[EXERCISE PROMPT]: Please copy out the part of the book review below, starting with "Those who have" and going on through "in these pages.".

[TEXT SECTION]:
— BEGIN —

Massey, James Earl. The Burdensome Joy of Preaching. Nashville: Abingdon Press, 1998. 98pp. ISBN 0-687-05069-3.
Those who have heard James Earl Massey preach, or teach about preaching or have read his books about preaching will quickly agree that he is well suited to write about The Burdensome Joy of Preaching. In more than 40 years of preaching, teaching, and writing, he has had ample time to reflect over all that goes into the preaching task. Anyone who has preached can resonate with Gardner Taylor’s assessment of the “sweet torture of Sunday morning.” Massey offers his thoughts on that “sweet torture” in these pages.
I recently heard a radio commentator ask, “What is the one thing that someone in your profession would need to know above all others in order to be ‘successful’?” I would venture to say that in terms of a preaching ministry, the sine qua non is a call experience. I am relieved to have my hunch con-firmed by no less than James Earl Massey. He begins this work, which has grown out of several lectureships at prestigious seminaries across the years, by dealing with the inward side of preaching. Preaching is audacious because it pre-sumes to speak for God. It makes sense then that a sense of calling would be paramount. One can only speak for Someone Else with Their authorization.

— END —

[DATA BLOCK]:
— BEGIN —

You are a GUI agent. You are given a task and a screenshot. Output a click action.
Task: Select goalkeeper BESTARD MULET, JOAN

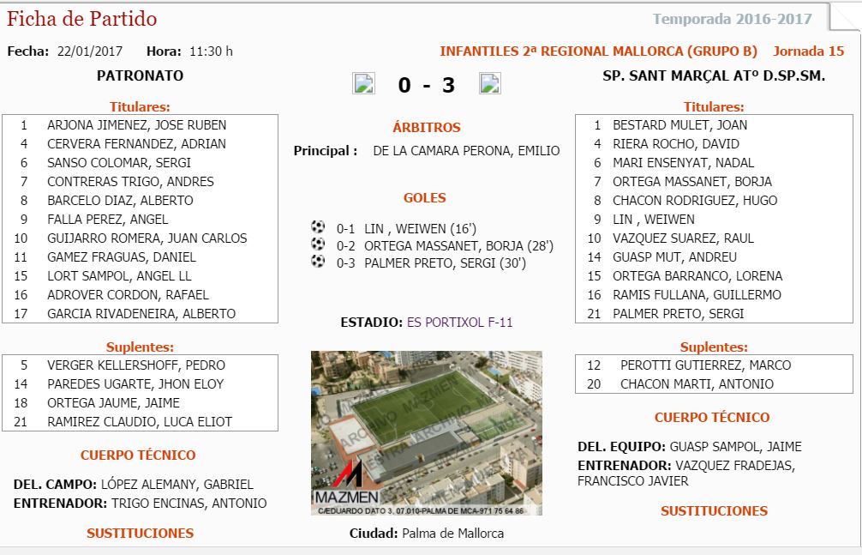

— END —

[PROBLEM SOLUTION]:
Those who have heard James Earl Massey preach, or teach about preaching or have read his books about preaching will quickly agree that he is well suited to write about The Burdensome Joy of Preaching. In more than 40 years of preaching, teaching, and writing, he has had ample time to reflect over all that goes into the preaching task. Anyone who has preached can resonate with Gardner Taylor’s assessment of the “sweet torture of Sunday morning.” Massey offers his thoughts on that “sweet torture” in these pages.